Release status
Kernel release status
The current 2.6 prepatch is 2.6.22-rc3,
released on May 25.
"
The geeks with embedded hardware can consider themselves doubly
special (and not just because your mothers told you you are), because we've
got updates to ARM, SH and Blackfin. What more could you possibly want?
Some ATA updates? USB suspend problem solving? Infiniband? DVB and MMC
updates? Network drivers and some fixes for silly network problems? Yeah we
got them!" The
long-format
changelog has the details.
The current stable 2.6 release is 2.6.21.3, released on May 24 with a
single patch, being a security fix for the geode-aes driver. 2.6.21.2 came out on May 23
with a rather longer set of fixes.
For older kernels: 2.6.20.12 was released on
May 24 with the geode-aes fix. 2.6.16.52-rc1 showed up on
May 25 with a handful of fixes.
Comments (none posted)
Kernel development news
Quote of the week
Over the years, we've done lots of nice "extended functionality"

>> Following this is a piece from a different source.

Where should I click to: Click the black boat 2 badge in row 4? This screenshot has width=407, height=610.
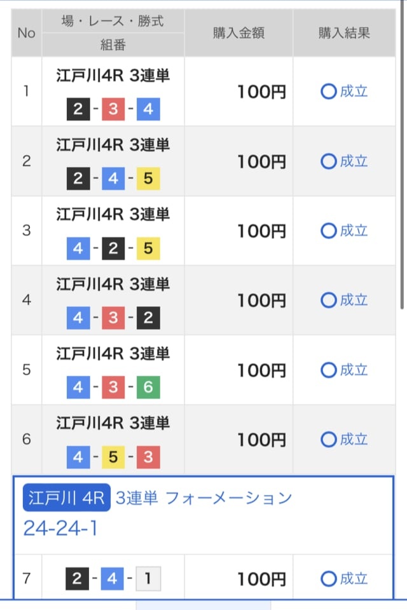148,318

stuff. Nobody ever uses them. The only thing that gets used is the
standard stuff that everybody else does too.
--
Linus Torvalds
Comments (none posted)
The return of syslets
Things have been quiet on the syslet/threadlet/fibril
front for some time. Part of the reason for that, it would seem, is that
Ingo Molnar has been busy with the completely fair scheduler work and has
not been able to get back to this other little project. This work is not
dead, though; instead it has been picked up by Zach Brown (who came up with
the original "fibril" concept). Zach has released
an updated patch bringing this
work back to the foreground. He has not made a whole lot of changes to the
syslet code - yet - but that does not mean that the patch is uninteresting.

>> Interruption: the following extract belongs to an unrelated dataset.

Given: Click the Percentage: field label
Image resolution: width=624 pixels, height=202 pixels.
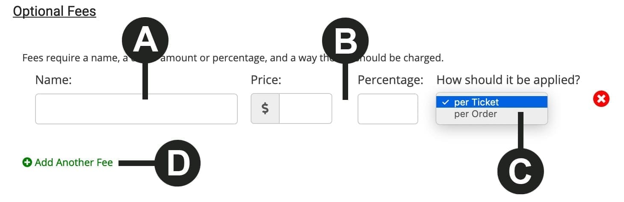Looking at the screenshot, I should click(390, 80).
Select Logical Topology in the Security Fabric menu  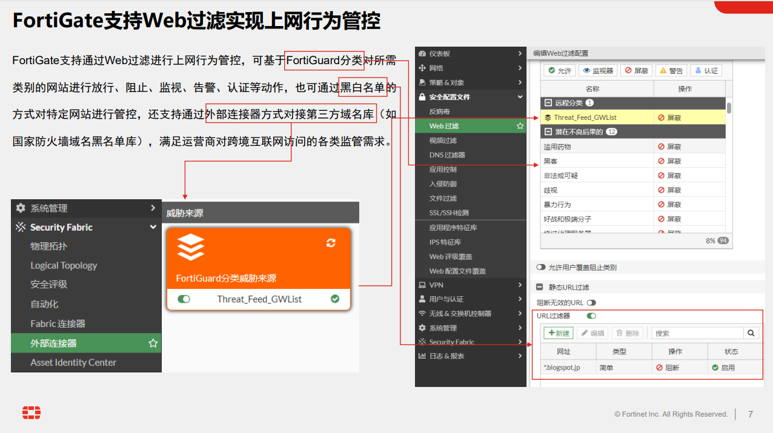pos(64,265)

Zach's motivation for this work, remember, was to make it easier to
implement and maintain proper asynchronous I/O (AIO) support in the kernel. His
current work continues toward that goal:
For the time being I'm focusing on simplifying the mechanisms that
support the sys_io_*() interface so I never ever have to debug
fs/aio.c (also known as chewing glass to those of us with the
scars) again.
In particular, one
part of the new syslet patch is a replacement for the
io_submit() system call, which is the core of the current AIO
implementation. Rather than start the I/O and return, the new
io_submit() uses the syslet mechanism, eliminating a lot of
special-purpose AIO code in the process. Zach's stated goal is to
get rid of the internal kiocb structure altogether. The current
code is more of a proof of concept, though, with a lot of details yet to
fill in. Some benchmarks have been posted,
though, as Zach says, "They haven't wildly regressed, that's about as much as can be said
with confidence so far." It is worth noting that, with this patch,
the kernel is able to do asynchronous buffered I/O through
io_submit(), something which the mainline has never yet supported.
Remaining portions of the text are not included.